Pouco antes das eleições federais alemãs de fevereiro, Elon Musk, então ainda um aliado próximo de Trump, participou, por videoconferência, de um comício do partido, em meio a aplausos entusiasmados dos apoiadores.

Alcance limitado?

O cientista político e especialista em extremismo de direita Armin Pfahl-Traughber é cauteloso quanto ao impacto que tais encontros podem ter nas relações entre os EUA e a Alemanha. Ele não espera que a AfD ganhe maior influência política. “No momento, não acredito que o governo americano necessariamente amplificará isso”, disse ele.
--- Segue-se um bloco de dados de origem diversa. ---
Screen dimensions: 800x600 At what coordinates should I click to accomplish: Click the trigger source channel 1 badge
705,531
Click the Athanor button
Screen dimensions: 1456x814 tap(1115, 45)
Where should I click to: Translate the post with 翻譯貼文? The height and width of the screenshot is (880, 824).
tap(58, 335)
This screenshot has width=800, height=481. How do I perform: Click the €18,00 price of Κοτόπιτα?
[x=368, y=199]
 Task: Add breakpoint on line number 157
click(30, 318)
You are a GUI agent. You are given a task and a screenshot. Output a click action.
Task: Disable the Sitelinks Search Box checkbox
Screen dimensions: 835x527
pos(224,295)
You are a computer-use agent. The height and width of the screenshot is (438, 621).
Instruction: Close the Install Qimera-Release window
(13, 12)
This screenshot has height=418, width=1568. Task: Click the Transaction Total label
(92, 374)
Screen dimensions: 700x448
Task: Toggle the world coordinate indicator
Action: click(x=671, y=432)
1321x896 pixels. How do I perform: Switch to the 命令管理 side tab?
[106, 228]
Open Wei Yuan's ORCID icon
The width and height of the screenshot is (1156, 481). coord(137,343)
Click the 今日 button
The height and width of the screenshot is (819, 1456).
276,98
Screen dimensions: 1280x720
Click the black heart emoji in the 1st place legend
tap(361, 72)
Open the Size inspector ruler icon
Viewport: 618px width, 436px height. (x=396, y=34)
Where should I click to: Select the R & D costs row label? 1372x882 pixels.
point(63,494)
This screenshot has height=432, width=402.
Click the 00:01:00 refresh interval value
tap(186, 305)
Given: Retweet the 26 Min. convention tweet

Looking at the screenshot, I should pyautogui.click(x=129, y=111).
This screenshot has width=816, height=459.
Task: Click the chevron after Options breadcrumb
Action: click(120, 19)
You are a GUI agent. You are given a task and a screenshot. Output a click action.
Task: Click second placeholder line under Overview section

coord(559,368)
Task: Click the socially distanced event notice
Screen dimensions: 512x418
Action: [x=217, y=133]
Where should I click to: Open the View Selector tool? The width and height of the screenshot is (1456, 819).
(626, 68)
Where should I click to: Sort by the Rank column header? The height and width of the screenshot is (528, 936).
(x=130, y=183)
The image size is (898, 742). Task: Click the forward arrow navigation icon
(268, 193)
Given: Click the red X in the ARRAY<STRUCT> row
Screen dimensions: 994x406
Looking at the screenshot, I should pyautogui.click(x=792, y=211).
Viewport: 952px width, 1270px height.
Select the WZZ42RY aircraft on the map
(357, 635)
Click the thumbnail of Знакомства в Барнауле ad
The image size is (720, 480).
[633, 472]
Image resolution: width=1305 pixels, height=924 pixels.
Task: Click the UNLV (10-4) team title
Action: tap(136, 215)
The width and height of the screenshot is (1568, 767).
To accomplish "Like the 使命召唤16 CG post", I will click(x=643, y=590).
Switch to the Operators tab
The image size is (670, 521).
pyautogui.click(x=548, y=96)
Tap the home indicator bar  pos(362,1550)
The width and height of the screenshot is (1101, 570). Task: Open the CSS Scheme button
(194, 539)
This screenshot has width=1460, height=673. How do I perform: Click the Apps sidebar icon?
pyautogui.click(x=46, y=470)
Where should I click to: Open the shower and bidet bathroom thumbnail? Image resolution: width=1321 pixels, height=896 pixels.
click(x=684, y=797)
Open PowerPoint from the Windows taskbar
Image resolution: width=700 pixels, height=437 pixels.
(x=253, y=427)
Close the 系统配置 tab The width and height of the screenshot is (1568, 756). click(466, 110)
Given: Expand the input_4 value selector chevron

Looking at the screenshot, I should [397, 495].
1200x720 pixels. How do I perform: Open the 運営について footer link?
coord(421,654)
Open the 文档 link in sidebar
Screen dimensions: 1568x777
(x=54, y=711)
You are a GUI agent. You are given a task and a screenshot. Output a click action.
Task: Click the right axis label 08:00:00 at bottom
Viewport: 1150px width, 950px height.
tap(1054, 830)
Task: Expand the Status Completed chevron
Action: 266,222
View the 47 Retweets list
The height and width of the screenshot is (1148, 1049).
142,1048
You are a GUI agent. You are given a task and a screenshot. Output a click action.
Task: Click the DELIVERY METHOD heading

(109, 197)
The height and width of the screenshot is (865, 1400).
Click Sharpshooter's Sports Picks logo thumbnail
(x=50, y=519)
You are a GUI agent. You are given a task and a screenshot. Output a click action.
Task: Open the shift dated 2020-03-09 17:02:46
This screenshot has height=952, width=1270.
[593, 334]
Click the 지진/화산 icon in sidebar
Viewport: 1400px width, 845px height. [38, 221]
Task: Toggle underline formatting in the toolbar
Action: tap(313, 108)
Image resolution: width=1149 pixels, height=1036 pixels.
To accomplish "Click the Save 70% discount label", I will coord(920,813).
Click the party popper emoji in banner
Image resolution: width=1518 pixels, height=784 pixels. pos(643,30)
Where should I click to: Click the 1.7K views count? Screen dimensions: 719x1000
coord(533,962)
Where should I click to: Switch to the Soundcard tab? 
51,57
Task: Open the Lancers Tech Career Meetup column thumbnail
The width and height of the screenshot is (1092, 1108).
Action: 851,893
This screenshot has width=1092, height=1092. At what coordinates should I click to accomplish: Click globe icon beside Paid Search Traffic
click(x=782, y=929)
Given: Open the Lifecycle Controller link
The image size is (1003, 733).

Pfahl-Traughber cita, por exemplo a baixa influência da AfD no parlamento alemão. Apesar de ter a segunda maior bancada no Bundestag, a sigla atua sem qualquer colaboração com os demais partidos, que estabelecem um “cordão sanitário” contra partidos políticos ultradireitistas.

Ainda assim, Pfahl-Traughber reconhece o peso político interno dessas conexões. “Essa aproximação com o governo Trump equivale a uma elevação de fato do partido”.

EUA ou Rússia?

Dentro da AfD, os laços com os EUA têm sido objeto de acalorados debates, mas Pfahl-Traughber enfatiza que a aproximação com os americanos não é uma aproximação com o país como um todo, e sim com Trump. “Os Estados Unidos de Trump claramente compartilham semelhanças ideológicas com as posições da AfD”, defende.

Para o pesquisador, o que une ambos é uma visão de sociedade em que a liberdade de expressão é defendida apenas quando apoia suas próprias opiniões. “Agora que há restrições à liberdade de imprensa nos EUA, não ouvi a líder da AfD, Alice Weidel, pedir ‘liberdade de expressão'”, disse Pfahl-Traughber à DW. “Mas esse é um padrão duplo, comum nesse espectro político.”

Por outro lado, muitos ideólogos dentro do partido demonstram maior interesse em se aproximar da agenda russa de Vladimir Putin. Por exemplo, sua repressão ao movimento LGBTQ+ russo é vista de forma positiva dentro da AfD.